Reproduce the lines of the listing below, starting at the line that contains "Click the 'Hint-first" and ending with the line that contains "point(149,27)".

### INFORMATION SUPPLIED

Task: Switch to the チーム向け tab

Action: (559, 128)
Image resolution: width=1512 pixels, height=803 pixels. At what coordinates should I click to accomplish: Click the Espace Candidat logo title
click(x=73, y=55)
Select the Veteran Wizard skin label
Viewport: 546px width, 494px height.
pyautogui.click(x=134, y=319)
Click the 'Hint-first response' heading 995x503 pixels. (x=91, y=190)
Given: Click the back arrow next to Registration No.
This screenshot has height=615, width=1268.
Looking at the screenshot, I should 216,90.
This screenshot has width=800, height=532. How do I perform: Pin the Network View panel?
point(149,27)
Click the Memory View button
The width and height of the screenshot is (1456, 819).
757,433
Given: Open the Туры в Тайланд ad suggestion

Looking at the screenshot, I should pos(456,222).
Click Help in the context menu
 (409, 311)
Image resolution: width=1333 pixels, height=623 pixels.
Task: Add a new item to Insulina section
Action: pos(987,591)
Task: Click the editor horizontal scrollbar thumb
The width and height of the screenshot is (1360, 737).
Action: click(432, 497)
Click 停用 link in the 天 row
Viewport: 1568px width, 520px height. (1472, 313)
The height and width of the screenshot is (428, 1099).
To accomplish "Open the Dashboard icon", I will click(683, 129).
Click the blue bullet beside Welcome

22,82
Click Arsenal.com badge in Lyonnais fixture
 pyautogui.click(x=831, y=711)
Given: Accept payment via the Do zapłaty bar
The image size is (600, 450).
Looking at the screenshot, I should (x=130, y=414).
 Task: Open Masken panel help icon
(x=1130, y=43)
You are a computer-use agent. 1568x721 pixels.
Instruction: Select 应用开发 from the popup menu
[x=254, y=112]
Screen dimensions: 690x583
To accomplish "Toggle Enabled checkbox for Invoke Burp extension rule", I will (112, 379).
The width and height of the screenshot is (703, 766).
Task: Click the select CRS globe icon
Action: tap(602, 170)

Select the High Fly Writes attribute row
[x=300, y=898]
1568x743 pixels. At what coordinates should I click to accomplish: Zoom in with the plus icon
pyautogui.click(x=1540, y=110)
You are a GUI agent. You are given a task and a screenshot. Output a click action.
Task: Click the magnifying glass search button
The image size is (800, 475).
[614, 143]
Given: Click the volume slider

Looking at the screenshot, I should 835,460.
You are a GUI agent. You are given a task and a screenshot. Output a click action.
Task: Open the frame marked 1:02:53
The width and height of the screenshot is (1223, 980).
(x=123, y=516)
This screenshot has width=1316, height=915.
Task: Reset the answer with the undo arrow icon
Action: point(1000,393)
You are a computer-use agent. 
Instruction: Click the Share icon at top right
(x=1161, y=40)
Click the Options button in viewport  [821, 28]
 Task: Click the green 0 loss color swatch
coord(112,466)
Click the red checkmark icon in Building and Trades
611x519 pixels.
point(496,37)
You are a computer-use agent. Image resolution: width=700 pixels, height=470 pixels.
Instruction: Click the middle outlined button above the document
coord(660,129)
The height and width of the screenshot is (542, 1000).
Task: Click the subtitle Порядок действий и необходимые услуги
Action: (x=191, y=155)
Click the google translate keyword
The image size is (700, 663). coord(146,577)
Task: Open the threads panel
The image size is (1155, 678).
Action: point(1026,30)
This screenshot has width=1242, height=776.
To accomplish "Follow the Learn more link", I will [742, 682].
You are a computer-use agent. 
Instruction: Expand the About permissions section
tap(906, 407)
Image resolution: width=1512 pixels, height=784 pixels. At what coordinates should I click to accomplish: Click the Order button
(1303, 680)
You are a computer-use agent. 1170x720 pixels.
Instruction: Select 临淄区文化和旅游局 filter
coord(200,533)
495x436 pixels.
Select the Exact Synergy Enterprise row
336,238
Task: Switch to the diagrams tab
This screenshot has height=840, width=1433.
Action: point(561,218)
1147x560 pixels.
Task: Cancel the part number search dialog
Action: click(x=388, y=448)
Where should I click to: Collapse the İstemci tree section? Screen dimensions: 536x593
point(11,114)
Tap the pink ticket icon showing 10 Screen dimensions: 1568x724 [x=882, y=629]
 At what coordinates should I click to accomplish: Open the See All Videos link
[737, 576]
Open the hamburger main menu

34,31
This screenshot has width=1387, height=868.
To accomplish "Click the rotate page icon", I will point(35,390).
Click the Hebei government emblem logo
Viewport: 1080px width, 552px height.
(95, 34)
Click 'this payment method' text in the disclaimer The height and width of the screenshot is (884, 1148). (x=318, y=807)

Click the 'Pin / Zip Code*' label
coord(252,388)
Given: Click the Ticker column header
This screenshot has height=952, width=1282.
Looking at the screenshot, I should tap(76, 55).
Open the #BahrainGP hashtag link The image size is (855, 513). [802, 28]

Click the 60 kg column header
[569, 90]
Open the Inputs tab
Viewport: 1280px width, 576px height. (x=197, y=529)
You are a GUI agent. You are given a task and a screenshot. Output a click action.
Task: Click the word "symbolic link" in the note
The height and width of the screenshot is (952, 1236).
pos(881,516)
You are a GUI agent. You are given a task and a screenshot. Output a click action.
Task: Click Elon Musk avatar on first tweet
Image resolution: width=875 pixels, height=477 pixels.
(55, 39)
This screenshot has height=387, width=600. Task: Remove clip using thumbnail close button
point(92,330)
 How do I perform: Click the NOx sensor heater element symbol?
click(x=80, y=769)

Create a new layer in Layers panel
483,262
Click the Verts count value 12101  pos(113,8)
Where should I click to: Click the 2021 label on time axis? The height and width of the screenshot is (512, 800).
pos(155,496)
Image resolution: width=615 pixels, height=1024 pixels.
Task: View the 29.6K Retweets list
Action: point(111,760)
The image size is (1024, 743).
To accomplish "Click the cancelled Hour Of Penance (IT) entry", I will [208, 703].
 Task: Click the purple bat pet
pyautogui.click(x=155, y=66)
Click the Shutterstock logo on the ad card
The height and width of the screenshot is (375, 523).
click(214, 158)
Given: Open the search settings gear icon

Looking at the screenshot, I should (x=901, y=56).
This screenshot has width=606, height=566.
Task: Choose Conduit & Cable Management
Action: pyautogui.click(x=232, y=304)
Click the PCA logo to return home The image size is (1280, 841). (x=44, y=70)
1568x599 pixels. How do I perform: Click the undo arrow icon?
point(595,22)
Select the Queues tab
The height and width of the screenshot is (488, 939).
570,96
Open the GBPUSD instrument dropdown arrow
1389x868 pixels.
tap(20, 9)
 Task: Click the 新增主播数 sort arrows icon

######

**RESPONSE TO THE TASK**
Click the 'Hint-first response' heading 995x503 pixels. (x=91, y=190)
Given: Click the back arrow next to Registration No.
This screenshot has height=615, width=1268.
Looking at the screenshot, I should 216,90.
This screenshot has width=800, height=532. How do I perform: Pin the Network View panel?
point(149,27)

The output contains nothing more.